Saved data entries
'''
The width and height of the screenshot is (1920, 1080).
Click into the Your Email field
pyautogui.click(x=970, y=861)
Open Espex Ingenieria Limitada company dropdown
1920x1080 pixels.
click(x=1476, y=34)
'''
What you will do –
Each entry above must be retyped exactly.

Solution for this exercise –
The width and height of the screenshot is (1920, 1080).
Click into the Your Email field
pyautogui.click(x=970, y=861)
Open Espex Ingenieria Limitada company dropdown
1920x1080 pixels.
click(x=1476, y=34)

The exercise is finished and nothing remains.